It still looks butt ugly but at least this bug was partially addressed in the latest beta release of Open Office. The opening date for this one, “Dec 19 19:13:00 +0000 2001”. That’s more than seven years ago! This show stopper has prevented me from writing my thesis, any scientific articles, or in fact anything serious in open office since writing such things requires proper cross reference functionality. But finally, they implemented the simple feature of actually being able to refer to paragraph numbers of something elsewhere in the document using an actual cross reference. This is useful to be able to refer to numbered references, figures, tables, formulas, theorems, sections, etc.
The process for this bug went something like this “you don’t need cross references” (imagine star wars type gesture here). Really for a bunch of people implementing a word processor the mere length of the period they maintained this point of view was shocking and to me has always been a strong indication that they might not be that well suited for the job of creating an actual word processor. Then they went on to a infinite loop of “hmm maybe we can hack something for open office 1.1 2.0 2.1 2.2 2.3 2.4 3.0” and “we need to fix this because imported word documents are breaking over this” (never mind that real authors might need this for perfectly valid reasons). This went on for a very very long time, and frankly I have long since stopped considering open office as a serious alternative for doing my word processing.

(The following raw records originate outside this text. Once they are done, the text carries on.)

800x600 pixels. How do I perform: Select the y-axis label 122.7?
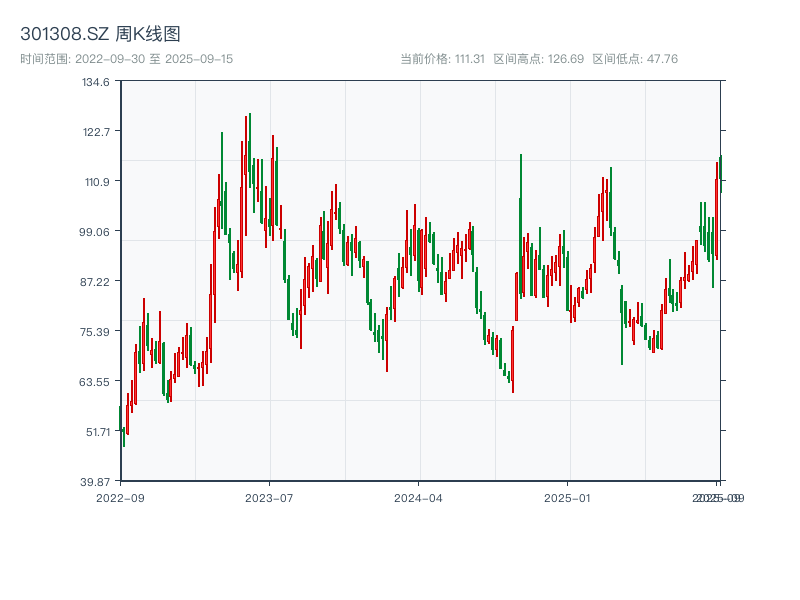(96, 130)
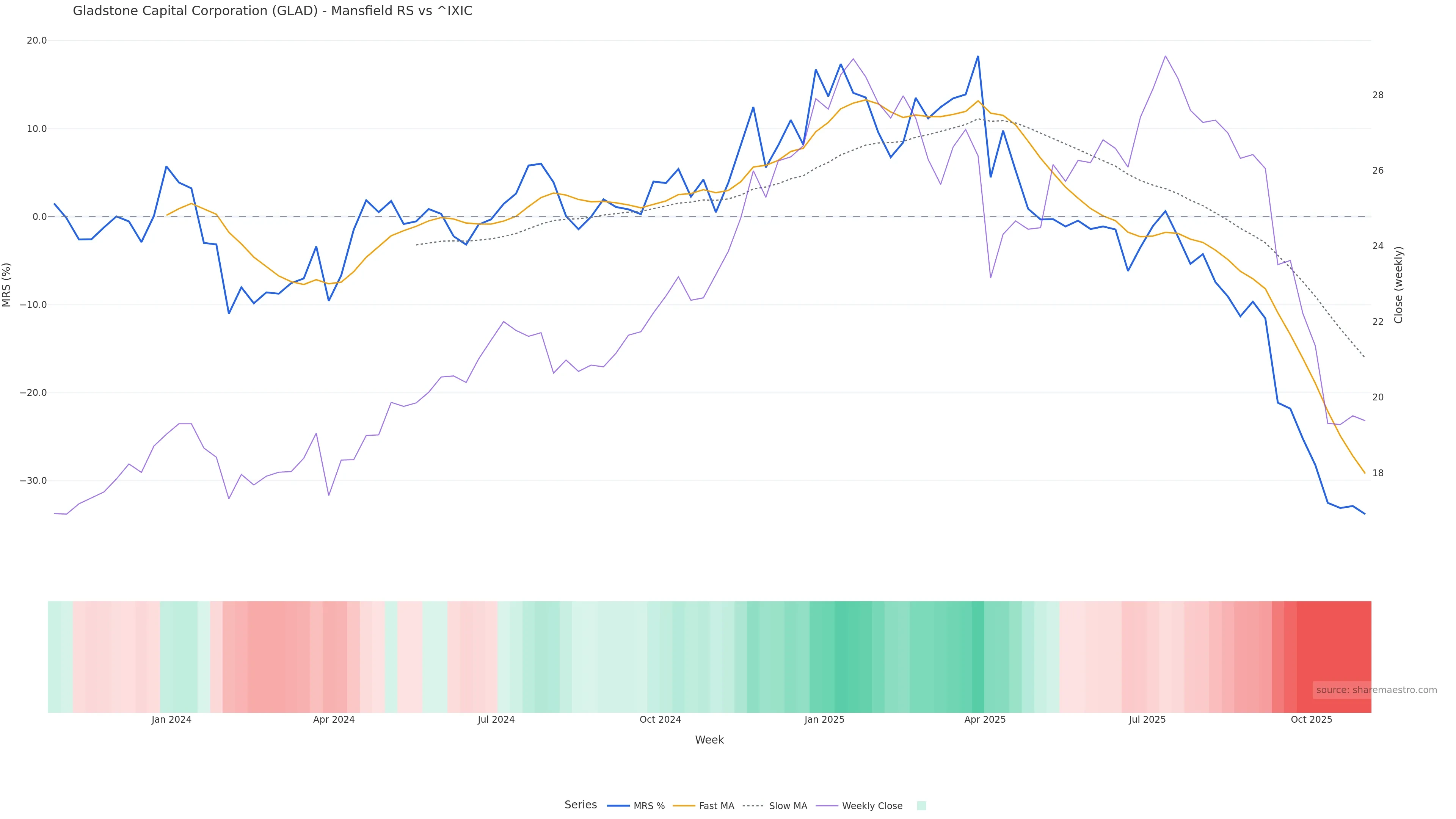This screenshot has width=1456, height=819.
Task: Open the sharemaestro.com source link
Action: 1376,690
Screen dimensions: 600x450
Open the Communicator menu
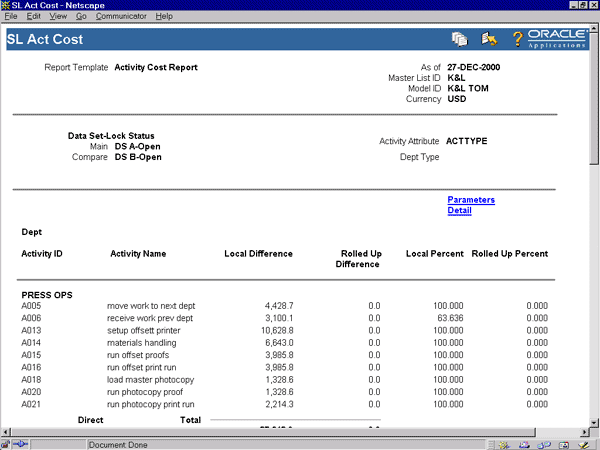point(121,17)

I just tried it in 3.0 beta and it actually works now, sort of. Testing new OoO releases for this has become somewhat of a ritual for me. For years, the first thing I did after downloading OoO was try to insert a few cross references before shaking my head and closing the window. The UI is still horribly unusable but at least the feature is there now if you know where to look for it.
Six years ago Framemaker was the only alternative that met my technical requirements of being an actual word processor with a UI and features that support the authoring process (unlike latex, which is a compiler), the ability to use cross references, and flexible but very strictly applied formatting. Theoretically word can do all of this as well but I don’t recommend it for reasons of buggyness and the surprising ease with which you can lose hours of work due to word automatically rearranging & moving things for you when you e.g. insert a picture, pasting a table, etc (and yes I’ve seen documents corrupt themselves just by doing these things).
The last few years, I’ve used open office only to be able to open the odd word/powerpoint file dropping in my inbox at home. I basically have close to no office application needs here at home. For my writing at work needs, I usually adapt to what my coauthors use (i.e. word and sometimes latex). Framemaker has basically been dying since Adobe bought it. The last version I used was 6.0 and the last occasion I used it was when writing my phd thesis.